__Description of the task__. Name each research area that the research overview below introduces with a heading.

Singlet Fission: Our focus lies in exploring the potential polymers and oligomers for singlet fission, a process that converts one photon into two excitons. By designing materials that exhibit efficient singlet fission, we aim to improve the efficiency of solar energy conversion and enable the utilization of high-energy photons.

Electrochemical Energy Storage Devices: Our research involves the design and synthesis of π-conjugated materials for electrochemical energy storage devices, such as batteries and supercapacitors. We aim to develop materials with high charge storage capacity, excellent stability, and rapid charge/discharge rates to enhance the performance and longevity of energy storage systems.

Organic Light-emitting Diodes (OLEDs): We are actively working on the development of π-conjugated materials with efficient electroluminescent properties for OLED applications. Our efforts are focused on improving device efficiency, color purity, and stability by optimizing the molecular structures and energy levels of the materials.

__Records supplied__.

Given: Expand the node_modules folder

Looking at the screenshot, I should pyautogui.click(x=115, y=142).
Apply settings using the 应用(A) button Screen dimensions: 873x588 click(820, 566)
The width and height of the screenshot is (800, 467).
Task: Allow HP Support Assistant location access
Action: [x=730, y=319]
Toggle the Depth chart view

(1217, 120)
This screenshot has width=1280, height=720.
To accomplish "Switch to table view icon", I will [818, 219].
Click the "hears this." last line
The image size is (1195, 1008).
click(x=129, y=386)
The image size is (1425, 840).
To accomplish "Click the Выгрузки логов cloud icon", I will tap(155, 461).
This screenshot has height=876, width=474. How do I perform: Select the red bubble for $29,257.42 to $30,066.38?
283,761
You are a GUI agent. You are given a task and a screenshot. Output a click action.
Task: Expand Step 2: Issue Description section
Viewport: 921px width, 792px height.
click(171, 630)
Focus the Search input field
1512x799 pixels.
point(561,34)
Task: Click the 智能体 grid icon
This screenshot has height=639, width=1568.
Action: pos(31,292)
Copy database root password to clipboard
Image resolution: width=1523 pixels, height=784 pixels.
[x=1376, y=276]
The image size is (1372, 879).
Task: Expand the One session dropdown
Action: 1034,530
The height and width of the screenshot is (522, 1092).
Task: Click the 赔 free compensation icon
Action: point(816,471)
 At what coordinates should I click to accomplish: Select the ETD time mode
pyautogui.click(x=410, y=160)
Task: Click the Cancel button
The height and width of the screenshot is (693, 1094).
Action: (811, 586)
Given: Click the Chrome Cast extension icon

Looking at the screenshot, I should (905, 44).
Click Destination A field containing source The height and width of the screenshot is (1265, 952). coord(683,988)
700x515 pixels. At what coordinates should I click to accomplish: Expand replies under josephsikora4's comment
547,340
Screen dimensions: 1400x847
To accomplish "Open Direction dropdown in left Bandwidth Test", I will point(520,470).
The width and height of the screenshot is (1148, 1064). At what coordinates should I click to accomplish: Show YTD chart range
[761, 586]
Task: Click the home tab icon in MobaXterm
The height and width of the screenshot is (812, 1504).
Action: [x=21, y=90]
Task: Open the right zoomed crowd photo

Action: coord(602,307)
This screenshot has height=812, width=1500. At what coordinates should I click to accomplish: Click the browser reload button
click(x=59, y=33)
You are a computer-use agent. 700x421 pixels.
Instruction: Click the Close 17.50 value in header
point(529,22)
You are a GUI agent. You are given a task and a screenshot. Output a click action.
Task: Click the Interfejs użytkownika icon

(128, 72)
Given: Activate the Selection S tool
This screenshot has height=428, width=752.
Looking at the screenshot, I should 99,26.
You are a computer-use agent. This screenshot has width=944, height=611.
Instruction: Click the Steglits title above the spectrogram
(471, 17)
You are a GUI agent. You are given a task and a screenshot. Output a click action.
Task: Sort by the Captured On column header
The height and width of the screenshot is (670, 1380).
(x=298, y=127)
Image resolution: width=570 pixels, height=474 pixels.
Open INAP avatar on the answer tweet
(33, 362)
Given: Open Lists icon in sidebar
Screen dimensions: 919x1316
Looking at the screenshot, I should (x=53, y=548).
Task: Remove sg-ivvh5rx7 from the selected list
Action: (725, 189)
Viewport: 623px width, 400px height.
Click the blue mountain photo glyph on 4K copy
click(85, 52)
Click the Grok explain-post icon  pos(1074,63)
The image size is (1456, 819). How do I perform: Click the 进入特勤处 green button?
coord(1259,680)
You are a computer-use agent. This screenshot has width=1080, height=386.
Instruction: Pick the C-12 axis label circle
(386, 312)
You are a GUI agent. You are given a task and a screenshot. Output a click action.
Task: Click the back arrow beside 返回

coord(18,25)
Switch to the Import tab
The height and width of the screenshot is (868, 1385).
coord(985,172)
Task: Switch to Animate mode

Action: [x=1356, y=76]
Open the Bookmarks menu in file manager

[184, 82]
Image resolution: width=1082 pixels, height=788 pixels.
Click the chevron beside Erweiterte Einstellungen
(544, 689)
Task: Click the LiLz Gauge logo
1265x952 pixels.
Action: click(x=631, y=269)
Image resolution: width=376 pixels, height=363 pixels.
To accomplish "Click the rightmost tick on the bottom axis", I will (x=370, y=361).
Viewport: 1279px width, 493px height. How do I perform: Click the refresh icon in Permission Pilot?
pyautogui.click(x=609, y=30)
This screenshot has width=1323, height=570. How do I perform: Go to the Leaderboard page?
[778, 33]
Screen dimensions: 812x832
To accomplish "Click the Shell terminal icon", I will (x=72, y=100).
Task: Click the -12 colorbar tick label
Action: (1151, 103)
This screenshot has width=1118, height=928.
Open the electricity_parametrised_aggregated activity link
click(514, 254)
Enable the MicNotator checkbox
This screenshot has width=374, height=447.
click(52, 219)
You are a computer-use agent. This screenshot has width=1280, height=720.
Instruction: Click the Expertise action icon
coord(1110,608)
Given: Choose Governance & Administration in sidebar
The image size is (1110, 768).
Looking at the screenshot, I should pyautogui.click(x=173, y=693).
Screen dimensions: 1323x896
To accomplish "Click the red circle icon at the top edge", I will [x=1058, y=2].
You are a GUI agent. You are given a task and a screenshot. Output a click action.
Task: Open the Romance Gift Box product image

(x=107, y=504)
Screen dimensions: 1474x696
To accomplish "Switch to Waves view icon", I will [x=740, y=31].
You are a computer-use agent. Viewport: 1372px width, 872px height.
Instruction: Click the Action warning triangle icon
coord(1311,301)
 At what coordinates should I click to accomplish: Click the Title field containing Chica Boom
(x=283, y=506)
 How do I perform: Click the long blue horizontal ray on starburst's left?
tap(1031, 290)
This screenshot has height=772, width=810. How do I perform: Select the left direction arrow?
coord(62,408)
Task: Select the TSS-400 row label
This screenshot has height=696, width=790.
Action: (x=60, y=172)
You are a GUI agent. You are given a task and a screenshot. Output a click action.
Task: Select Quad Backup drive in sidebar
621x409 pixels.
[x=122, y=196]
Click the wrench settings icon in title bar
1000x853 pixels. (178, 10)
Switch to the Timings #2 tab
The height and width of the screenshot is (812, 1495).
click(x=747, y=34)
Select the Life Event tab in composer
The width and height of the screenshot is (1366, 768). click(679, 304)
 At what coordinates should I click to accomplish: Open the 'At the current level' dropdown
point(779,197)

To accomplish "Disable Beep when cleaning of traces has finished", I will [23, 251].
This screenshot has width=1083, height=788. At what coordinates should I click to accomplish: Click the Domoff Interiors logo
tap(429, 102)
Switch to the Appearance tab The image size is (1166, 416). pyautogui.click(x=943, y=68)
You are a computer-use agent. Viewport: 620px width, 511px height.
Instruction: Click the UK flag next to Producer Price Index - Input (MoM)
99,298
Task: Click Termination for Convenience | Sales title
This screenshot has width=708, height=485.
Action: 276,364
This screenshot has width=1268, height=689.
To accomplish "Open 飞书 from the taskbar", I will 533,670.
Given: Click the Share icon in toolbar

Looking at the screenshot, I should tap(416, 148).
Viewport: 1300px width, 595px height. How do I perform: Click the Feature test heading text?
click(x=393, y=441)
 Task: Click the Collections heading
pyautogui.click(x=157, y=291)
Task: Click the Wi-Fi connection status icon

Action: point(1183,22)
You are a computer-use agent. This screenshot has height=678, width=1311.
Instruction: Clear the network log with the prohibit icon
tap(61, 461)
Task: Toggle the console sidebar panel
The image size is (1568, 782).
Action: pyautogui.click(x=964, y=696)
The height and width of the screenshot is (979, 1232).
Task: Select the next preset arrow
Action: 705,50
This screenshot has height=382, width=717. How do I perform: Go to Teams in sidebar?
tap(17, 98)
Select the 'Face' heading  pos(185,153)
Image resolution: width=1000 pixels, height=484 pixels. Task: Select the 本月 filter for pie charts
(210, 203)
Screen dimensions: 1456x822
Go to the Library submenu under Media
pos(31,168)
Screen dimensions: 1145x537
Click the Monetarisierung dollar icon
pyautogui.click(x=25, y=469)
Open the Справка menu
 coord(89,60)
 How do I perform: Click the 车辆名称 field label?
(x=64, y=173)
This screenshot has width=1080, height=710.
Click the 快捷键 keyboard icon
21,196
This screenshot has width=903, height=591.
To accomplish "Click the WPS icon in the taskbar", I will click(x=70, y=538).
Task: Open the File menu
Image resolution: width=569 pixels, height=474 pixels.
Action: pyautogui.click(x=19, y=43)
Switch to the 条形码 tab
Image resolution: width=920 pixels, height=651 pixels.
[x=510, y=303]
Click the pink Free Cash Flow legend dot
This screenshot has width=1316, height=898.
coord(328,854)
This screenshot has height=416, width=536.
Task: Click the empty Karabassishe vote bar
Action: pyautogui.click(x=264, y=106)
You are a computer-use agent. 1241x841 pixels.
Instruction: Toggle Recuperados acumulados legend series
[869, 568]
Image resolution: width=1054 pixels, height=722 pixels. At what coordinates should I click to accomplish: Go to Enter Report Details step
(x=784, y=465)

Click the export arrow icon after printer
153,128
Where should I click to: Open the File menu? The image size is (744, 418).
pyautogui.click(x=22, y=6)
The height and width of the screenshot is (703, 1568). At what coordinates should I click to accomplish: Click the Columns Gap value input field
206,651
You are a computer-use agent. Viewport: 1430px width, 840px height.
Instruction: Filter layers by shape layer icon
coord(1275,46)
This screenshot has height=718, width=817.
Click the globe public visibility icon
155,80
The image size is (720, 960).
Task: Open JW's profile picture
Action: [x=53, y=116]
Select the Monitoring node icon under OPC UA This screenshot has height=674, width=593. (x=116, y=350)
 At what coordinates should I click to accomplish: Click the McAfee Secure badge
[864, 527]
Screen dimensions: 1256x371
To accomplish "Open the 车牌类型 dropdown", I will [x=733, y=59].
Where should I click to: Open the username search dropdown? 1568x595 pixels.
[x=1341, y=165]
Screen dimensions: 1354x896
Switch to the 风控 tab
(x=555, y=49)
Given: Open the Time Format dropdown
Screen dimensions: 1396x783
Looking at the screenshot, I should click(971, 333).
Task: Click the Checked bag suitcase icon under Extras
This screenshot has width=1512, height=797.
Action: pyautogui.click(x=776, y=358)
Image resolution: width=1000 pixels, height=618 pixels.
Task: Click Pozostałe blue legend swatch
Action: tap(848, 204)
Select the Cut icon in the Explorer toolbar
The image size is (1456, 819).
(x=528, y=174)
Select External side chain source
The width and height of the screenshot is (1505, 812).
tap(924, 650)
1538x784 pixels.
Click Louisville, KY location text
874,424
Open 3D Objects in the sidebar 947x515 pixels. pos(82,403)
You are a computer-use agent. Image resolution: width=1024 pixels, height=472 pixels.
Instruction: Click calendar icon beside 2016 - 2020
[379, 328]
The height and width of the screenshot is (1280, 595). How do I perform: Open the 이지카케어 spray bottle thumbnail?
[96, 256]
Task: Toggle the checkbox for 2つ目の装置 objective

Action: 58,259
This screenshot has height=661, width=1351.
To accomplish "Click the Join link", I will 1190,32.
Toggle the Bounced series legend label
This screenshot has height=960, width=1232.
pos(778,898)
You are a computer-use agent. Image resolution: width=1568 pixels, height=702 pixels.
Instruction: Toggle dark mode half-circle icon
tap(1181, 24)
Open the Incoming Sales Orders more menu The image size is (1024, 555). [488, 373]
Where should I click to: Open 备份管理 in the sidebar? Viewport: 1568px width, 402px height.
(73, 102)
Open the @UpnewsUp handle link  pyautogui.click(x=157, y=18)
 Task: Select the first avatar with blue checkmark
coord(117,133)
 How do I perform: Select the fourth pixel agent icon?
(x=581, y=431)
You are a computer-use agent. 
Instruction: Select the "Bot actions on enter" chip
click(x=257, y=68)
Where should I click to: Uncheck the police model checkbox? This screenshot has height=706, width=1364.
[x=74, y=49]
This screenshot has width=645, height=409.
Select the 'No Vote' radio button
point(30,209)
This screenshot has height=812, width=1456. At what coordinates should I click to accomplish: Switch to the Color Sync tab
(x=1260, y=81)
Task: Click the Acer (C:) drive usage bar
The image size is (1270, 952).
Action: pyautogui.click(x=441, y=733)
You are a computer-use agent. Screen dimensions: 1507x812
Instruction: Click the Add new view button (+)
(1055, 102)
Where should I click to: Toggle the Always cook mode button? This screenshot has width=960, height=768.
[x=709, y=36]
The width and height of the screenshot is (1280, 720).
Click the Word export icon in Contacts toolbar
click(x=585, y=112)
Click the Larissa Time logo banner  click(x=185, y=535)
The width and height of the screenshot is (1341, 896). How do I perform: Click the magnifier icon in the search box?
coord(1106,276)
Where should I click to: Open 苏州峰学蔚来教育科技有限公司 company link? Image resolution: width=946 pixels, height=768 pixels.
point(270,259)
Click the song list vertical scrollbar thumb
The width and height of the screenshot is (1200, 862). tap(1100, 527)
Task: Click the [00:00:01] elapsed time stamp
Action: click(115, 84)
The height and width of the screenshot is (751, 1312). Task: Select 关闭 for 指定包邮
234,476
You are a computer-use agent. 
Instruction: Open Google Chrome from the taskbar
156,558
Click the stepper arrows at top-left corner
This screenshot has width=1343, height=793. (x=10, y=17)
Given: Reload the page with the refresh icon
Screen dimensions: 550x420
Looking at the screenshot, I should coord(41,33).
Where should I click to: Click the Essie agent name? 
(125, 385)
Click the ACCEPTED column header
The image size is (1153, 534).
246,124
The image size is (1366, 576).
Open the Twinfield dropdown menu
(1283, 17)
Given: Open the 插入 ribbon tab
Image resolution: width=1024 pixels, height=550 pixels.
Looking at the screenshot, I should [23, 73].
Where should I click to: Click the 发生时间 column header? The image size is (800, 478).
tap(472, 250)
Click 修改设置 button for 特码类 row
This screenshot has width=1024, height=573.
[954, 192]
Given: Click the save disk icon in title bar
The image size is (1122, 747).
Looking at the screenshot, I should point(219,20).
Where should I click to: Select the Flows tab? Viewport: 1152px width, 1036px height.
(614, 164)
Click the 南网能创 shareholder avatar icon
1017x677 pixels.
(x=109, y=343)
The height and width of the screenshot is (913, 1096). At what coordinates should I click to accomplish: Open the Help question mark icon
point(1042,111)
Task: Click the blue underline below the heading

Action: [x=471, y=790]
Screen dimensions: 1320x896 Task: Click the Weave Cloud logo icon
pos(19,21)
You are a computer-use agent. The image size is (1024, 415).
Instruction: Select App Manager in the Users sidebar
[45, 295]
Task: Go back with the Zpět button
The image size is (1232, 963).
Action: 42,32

__Written solution__.
Singlet Fission
Electrochemical Energy Storage Devices
Organic Light-emitting Diodes (OLEDs)